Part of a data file
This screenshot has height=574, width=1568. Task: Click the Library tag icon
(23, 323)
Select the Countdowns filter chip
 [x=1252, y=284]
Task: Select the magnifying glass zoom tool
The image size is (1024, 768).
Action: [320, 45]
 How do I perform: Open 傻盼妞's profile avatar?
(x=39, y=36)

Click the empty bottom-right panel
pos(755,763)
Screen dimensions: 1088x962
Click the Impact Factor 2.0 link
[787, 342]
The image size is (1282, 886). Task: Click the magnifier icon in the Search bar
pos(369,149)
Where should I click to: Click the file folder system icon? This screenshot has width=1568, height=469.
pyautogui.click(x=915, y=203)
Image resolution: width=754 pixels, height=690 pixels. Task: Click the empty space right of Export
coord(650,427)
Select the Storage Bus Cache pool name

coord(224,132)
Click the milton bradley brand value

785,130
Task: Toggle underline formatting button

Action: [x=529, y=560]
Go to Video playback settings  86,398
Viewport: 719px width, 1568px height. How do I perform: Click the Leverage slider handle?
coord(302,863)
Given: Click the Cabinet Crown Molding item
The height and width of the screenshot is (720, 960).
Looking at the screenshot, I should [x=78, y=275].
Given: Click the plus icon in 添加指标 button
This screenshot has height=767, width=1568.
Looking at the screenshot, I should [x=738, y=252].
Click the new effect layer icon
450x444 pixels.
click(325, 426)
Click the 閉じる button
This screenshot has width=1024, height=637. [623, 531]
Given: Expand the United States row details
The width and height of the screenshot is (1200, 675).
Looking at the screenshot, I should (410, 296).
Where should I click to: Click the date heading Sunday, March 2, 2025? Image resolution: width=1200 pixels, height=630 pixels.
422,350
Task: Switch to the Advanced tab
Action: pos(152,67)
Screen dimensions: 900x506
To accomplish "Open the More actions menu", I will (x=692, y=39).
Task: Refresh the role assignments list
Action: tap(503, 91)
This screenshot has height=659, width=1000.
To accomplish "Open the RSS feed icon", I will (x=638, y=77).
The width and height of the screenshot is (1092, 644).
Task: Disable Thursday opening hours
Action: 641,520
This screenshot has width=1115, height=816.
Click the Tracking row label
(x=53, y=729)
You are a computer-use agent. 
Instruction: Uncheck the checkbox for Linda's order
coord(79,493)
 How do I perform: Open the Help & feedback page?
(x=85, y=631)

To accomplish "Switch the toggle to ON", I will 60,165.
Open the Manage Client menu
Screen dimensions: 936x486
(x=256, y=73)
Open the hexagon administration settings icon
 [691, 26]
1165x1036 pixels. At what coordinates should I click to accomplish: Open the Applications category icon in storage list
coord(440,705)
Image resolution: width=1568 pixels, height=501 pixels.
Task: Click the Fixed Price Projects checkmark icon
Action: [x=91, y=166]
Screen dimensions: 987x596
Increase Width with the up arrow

> **Short exercise**
Copy the listing above line for line, with no changes.

> **Problem solution**
This screenshot has height=574, width=1568. Task: Click the Library tag icon
(23, 323)
Select the Countdowns filter chip
 [x=1252, y=284]
Task: Select the magnifying glass zoom tool
The image size is (1024, 768).
Action: [320, 45]
 How do I perform: Open 傻盼妞's profile avatar?
(x=39, y=36)

Click the empty bottom-right panel
pos(755,763)
Screen dimensions: 1088x962
Click the Impact Factor 2.0 link
[787, 342]
The image size is (1282, 886). Task: Click the magnifier icon in the Search bar
pos(369,149)
Where should I click to: Click the file folder system icon? This screenshot has width=1568, height=469.
pyautogui.click(x=915, y=203)
Image resolution: width=754 pixels, height=690 pixels. Task: Click the empty space right of Export
coord(650,427)
Select the Storage Bus Cache pool name

coord(224,132)
Click the milton bradley brand value

785,130
Task: Toggle underline formatting button

Action: [x=529, y=560]
Go to Video playback settings  86,398
Viewport: 719px width, 1568px height. How do I perform: Click the Leverage slider handle?
coord(302,863)
Given: Click the Cabinet Crown Molding item
The height and width of the screenshot is (720, 960).
Looking at the screenshot, I should [x=78, y=275].
Given: Click the plus icon in 添加指标 button
This screenshot has height=767, width=1568.
Looking at the screenshot, I should [x=738, y=252].
Click the new effect layer icon
450x444 pixels.
click(325, 426)
Click the 閉じる button
This screenshot has width=1024, height=637. [623, 531]
Given: Expand the United States row details
The width and height of the screenshot is (1200, 675).
Looking at the screenshot, I should (410, 296).
Where should I click to: Click the date heading Sunday, March 2, 2025? Image resolution: width=1200 pixels, height=630 pixels.
422,350
Task: Switch to the Advanced tab
Action: pos(152,67)
Screen dimensions: 900x506
To accomplish "Open the More actions menu", I will (x=692, y=39).
Task: Refresh the role assignments list
Action: tap(503, 91)
This screenshot has height=659, width=1000.
To accomplish "Open the RSS feed icon", I will (x=638, y=77).
The width and height of the screenshot is (1092, 644).
Task: Disable Thursday opening hours
Action: 641,520
This screenshot has width=1115, height=816.
Click the Tracking row label
(x=53, y=729)
You are a computer-use agent. 
Instruction: Uncheck the checkbox for Linda's order
coord(79,493)
 How do I perform: Open the Help & feedback page?
(x=85, y=631)

To accomplish "Switch the toggle to ON", I will 60,165.
Open the Manage Client menu
Screen dimensions: 936x486
(x=256, y=73)
Open the hexagon administration settings icon
 [691, 26]
1165x1036 pixels. At what coordinates should I click to accomplish: Open the Applications category icon in storage list
coord(440,705)
Image resolution: width=1568 pixels, height=501 pixels.
Task: Click the Fixed Price Projects checkmark icon
Action: [x=91, y=166]
Screen dimensions: 987x596
Increase Width with the up arrow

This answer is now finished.